(WHAT IS BEING ASKED):
Whenever a line of the records below contains the word "computer", copy that line.

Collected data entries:
════════════════════
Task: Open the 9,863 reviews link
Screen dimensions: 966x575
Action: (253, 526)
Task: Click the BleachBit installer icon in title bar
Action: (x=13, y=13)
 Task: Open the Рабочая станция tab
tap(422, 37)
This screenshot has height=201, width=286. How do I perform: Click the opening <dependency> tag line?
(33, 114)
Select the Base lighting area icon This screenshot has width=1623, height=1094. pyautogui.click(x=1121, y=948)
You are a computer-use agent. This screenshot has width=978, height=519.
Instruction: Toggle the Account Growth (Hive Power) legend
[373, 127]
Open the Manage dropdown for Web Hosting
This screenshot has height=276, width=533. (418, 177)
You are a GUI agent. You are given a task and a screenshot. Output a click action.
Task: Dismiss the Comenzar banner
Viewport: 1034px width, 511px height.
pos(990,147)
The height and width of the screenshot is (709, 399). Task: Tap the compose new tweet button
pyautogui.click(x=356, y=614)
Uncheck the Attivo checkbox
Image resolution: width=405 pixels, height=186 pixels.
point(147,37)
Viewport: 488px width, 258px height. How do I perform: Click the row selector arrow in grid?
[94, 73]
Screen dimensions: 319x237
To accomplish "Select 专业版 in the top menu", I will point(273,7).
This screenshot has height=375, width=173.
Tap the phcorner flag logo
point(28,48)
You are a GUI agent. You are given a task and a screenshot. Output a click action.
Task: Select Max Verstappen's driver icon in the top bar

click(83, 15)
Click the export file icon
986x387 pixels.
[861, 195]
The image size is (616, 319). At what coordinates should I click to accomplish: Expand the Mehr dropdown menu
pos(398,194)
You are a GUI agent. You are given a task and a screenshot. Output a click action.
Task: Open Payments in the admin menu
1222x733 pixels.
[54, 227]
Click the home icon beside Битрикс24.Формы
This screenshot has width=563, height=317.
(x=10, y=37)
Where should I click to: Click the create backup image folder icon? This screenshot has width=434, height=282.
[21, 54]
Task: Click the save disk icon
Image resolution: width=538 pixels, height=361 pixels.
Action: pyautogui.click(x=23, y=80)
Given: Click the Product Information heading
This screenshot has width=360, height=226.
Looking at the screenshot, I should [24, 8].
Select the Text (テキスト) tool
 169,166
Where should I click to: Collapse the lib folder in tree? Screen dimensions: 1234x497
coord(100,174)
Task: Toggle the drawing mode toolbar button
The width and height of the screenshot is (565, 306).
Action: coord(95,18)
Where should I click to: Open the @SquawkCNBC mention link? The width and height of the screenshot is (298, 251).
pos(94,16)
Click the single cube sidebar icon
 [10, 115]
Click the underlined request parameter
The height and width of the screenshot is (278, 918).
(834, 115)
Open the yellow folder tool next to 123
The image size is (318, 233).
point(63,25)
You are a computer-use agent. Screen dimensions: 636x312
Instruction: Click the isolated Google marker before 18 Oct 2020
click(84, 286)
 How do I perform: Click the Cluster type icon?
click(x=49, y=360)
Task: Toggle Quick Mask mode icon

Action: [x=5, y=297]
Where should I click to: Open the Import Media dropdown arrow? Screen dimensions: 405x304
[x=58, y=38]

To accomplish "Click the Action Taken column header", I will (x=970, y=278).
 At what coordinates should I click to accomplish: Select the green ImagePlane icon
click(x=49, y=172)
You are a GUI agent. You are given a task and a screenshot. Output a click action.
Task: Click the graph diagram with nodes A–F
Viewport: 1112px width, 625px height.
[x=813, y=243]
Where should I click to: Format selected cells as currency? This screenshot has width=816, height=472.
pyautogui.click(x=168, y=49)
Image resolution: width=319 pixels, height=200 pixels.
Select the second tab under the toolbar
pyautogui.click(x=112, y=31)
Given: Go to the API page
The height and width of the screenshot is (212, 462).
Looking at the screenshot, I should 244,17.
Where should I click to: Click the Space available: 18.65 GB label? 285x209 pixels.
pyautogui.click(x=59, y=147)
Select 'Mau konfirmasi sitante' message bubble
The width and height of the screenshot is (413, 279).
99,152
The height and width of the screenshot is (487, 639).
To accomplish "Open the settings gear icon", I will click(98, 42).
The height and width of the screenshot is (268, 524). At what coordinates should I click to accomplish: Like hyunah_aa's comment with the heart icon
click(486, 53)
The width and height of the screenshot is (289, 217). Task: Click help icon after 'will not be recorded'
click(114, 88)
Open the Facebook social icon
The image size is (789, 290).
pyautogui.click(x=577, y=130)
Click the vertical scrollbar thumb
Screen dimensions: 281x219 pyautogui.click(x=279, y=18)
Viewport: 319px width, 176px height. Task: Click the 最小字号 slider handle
════════════════════
(OUTPUT OF THE TASK):
You are a computer-use agent. This screenshot has width=978, height=519.
You are a computer-use agent. Screen dimensions: 636x312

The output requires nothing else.